▶ Stated goal 1
Reproduce the part of the Twisted Tales game ideas thread below, everything from "Yeah I had a" down to "um. games....", word for word.

▶ Excerpt provided
··········

# Twisted Tales Game Ideas



## BarbWire (Dec 14, 2010)

Had you thought of having a human chess game? maybe make some quick scarfs in two colors for each side.
you could also get a few smallish gifts, and hide them around the place your having this party make it a scavenge hunt ^_^


----------



## offmymeds (May 26, 2010)

The tempt your fate game was a huge success at my party, and you can always adapt the game to whatever your theme is, or you could go for something like tossing crazed bloody bunnies into a giant top hat or bouncing ping pong balls into tea cups? 

What's the age group of your crowd?


----------



## Seante (Sep 27, 2010)

The age group is adults from 20 and up. No children will be present. 

I kinda like the idea about the bloody bunnies. 
My costume is going to be Alice and I'm going to be carrying around a buddy head with bloody all over it and there will be blood all down the front of my dress and on my hands. 

I'm tossing the idea around in my head about having a background story to my party. About a girl who is locked up in an insane asylum because of all the stories, nursery rhymes and songs that have gone wrong in her head. My husband and I were thinking of creating a welcome stage in our haunt/walk through that leads up to the party where the little girl is on her knees rocking back and forth holding her head saying something about all the horrors in her head and the party will represent whats in her head or something.


----------



## Johnny Thunder (Oct 7, 2004)

I like your ideas so far!

Good luck.


----------



## Seante (Sep 27, 2010)

Yeah I had a dream about this stuff last night LOL I think I get a little too obsessed with my stuff. anyways. i dreamt a whole video sequence about the girl...made me think this mornign when i woke up that making a dvd invitation would be awesome...


----------



## NOWHINING (Jul 25, 2009)

um. games....

*Mummy wrap*- toilet paper and everyone with a parnter. Whose the fastest wrapper wins.
*Ghost Kisses's *- oven mitts for each hand and chocolate kisses. whoever un-wrap the kisses and eats it win.
*I have a Bone to pick with you-* plate full of small peanuts and chop sticks. you timed them a min to see how many they can pick up using the chop sticks only
*Dead Deer Relay- *two teams, alots of balloons and two set of panty hoses. the idea is race to blow up the balloons, tied them and stuff them into the panty hose. when it get full, shove it on your head and race around then come back for the next person to race around.

I like the human Chess idea, I dont even know how to play it except maybe change it into checker.

I have 7 years worth of trivia saved up.

You could served Ice Tea for the Tea theme of the Mad Hatter and alots of finger food. Be sure to buy fake fingers and scatter them among the table.


----------



## BarbWire (Dec 14, 2010)

Sounds like this is coming together nicely for you ^_^ cant wait to see the pics from it all


----------



## Seante (Sep 27, 2010)

So far I have a bunch of props started. For my opening scene, welcome entrance to my yard haunt and party, a little girl will be in straitjacket rocking back and forth and quoting "the stories...the rhymes...the stories...the rhymes..." over and over or something like that. Anywho, there will be several books scattered in front of her, having read them and gone completely insane. (Aesops fables, alice in wonderland & through the looking glass, wizard of oz (maybe...still determining this one) Mother Gooses's nursery rhymes and Grimm's Complete Fairy Tales. My theme is "when fairy tales turn to Nightmares" or through the mind of insane girl basically. When you walk past her, you will walk through a giant Looking glass that I'm hoping to have things carves or sculpted onto, characters and objects from each book in a giant jumble.

··········

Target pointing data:

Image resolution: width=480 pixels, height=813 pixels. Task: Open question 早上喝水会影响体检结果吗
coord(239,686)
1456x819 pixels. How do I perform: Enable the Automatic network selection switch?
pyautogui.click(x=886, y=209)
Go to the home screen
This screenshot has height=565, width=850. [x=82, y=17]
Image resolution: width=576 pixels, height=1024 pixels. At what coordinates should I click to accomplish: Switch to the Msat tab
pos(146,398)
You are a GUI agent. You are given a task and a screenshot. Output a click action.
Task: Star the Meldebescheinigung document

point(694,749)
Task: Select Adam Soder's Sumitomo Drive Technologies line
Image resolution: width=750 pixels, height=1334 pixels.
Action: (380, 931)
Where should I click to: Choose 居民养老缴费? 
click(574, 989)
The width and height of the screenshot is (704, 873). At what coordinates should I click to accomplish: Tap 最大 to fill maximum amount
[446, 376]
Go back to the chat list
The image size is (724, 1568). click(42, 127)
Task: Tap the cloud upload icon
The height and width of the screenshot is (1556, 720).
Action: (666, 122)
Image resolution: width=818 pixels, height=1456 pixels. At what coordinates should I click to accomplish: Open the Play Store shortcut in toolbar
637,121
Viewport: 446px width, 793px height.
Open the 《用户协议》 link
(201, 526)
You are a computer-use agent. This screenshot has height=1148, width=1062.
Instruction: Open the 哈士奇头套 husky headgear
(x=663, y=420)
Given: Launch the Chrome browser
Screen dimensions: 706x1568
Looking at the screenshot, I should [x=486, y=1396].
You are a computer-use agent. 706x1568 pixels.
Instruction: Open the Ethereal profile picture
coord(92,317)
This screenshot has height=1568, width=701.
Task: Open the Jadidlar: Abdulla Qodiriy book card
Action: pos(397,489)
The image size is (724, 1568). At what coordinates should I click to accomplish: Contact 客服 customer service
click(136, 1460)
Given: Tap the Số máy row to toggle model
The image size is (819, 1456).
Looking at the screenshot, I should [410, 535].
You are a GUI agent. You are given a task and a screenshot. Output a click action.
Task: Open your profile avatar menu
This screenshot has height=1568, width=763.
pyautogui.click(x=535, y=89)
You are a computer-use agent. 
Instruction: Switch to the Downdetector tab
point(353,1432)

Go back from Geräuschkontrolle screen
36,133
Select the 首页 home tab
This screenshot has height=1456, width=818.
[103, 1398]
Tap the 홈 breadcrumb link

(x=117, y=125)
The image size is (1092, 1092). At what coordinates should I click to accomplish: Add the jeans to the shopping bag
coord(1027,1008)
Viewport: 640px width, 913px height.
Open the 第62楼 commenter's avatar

··········

▶ Stated goal 2
List every line of the records above that contains the string "computer", treating uppercase and lowercase as different.

▶ Correct answer 1
Yeah I had a dream about this stuff last night LOL I think I get a little too obsessed with my stuff. anyways. i dreamt a whole video sequence about the girl...made me think this mornign when i woke up that making a dvd invitation would be awesome...


----------



## NOWHINING (Jul 25, 2009)

um. games....

▶ Correct answer 2
You are a computer-use agent. This screenshot has height=1148, width=1062.
You are a computer-use agent. 706x1568 pixels.
You are a computer-use agent. 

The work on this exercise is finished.